Urteil vom 14. Mai 2012 
I. öffentlich-rechtliche Abteilung 
 
Besetzung 
Bundesrichter Fonjallaz, Präsident, 
Bundesrichter Raselli, Merkli, 
Gerichtsschreiber Dold. 
 
Verfahrensbeteiligte 
X.________, Beschwerdeführer, vertreten durch Advokat Dr. Nicolas Roulet, 
 
gegen 
 
Jugendanwaltschaft des Kantons Solothurn, 
Amthaus 2, 4502 Solothurn. 
 
Gegenstand 
Vorsorgliche Schutzmassnahmen, 
 
Beschwerde gegen das Urteil vom 15. März 2012 
des Obergerichts des Kantons Solothurn, Beschwerdekammer. 
 
Sachverhalt: 
 
A. 
Die Jugendanwaltschaft des Kantons Solothurn eröffnete am 4. Mai 2011 gegen X.________ ein Strafverfahren wegen Entwendung eines Fahrzeugs zum Gebrauch, Führen eines Personenwagens ohne Führerausweis und Führen eines Personenwagens in angetrunkenem Zustand. Am 8. Juli 2011 wurde das Verfahren um den Tatbestand des geringfügigen Diebstahls ausgedehnt. 
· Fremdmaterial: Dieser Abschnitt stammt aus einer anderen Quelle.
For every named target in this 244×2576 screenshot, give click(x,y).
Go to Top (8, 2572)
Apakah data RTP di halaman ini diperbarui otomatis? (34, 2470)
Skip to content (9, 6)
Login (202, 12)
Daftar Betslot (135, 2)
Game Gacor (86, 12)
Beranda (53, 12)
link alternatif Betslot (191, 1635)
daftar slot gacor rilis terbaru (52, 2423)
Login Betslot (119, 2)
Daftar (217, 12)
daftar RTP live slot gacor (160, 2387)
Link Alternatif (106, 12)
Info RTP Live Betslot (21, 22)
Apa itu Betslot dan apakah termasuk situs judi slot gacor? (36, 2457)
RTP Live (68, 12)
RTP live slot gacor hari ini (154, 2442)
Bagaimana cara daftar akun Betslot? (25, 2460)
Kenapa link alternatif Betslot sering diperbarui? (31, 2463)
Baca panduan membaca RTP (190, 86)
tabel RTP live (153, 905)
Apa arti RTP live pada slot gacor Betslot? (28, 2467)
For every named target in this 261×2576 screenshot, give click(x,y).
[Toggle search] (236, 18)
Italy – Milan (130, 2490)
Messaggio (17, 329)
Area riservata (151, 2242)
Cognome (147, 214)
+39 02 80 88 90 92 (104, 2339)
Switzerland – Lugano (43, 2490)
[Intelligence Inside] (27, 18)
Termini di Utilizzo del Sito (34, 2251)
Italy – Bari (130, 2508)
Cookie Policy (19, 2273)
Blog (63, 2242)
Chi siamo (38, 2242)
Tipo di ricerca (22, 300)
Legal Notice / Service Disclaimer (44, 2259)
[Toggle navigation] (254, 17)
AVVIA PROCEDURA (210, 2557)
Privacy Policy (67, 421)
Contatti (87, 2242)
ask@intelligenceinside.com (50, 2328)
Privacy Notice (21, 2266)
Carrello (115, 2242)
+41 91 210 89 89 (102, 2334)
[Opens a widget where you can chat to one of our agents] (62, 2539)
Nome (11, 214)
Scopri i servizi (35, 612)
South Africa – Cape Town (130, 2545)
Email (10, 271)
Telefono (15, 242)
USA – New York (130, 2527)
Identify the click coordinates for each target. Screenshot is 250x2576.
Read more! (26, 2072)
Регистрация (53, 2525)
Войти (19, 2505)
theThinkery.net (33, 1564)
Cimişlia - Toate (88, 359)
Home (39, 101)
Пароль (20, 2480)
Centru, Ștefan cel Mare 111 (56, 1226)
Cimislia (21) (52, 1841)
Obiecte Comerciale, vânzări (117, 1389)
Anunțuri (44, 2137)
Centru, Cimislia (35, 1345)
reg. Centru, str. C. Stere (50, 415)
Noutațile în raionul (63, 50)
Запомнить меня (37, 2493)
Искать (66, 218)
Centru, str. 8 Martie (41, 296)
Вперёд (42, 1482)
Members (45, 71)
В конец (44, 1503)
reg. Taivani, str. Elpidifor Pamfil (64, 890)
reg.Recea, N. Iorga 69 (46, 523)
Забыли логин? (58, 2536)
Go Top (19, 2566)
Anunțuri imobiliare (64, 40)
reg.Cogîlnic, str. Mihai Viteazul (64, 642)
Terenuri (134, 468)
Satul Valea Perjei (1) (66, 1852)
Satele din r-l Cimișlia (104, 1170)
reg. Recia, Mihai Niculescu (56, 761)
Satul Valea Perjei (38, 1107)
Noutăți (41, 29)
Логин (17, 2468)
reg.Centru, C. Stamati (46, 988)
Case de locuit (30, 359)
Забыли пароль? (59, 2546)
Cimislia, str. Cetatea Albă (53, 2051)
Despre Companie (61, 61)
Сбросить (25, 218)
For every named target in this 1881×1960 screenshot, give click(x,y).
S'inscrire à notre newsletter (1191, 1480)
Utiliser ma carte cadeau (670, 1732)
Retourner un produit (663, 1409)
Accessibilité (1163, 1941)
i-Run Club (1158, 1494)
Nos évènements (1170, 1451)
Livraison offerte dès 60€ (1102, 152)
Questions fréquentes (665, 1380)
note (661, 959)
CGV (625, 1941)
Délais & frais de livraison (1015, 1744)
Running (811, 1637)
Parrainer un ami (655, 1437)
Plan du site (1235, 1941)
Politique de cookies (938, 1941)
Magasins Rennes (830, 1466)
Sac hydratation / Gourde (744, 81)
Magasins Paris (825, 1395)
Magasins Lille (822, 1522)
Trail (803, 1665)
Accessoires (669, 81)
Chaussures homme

Die Jugendanwaltschaft ordnete am 22. Juni 2011 an, X.________ werde in der Pestalozzi-Jugendstätte Burghof in Dielsdorf platziert. Der Aufenthalt diene der genauen Abklärung der persönlichen Situation, der Erstellung eines Gutachtens und der Erarbeitung eines geeigneten Anschlussprogramms. 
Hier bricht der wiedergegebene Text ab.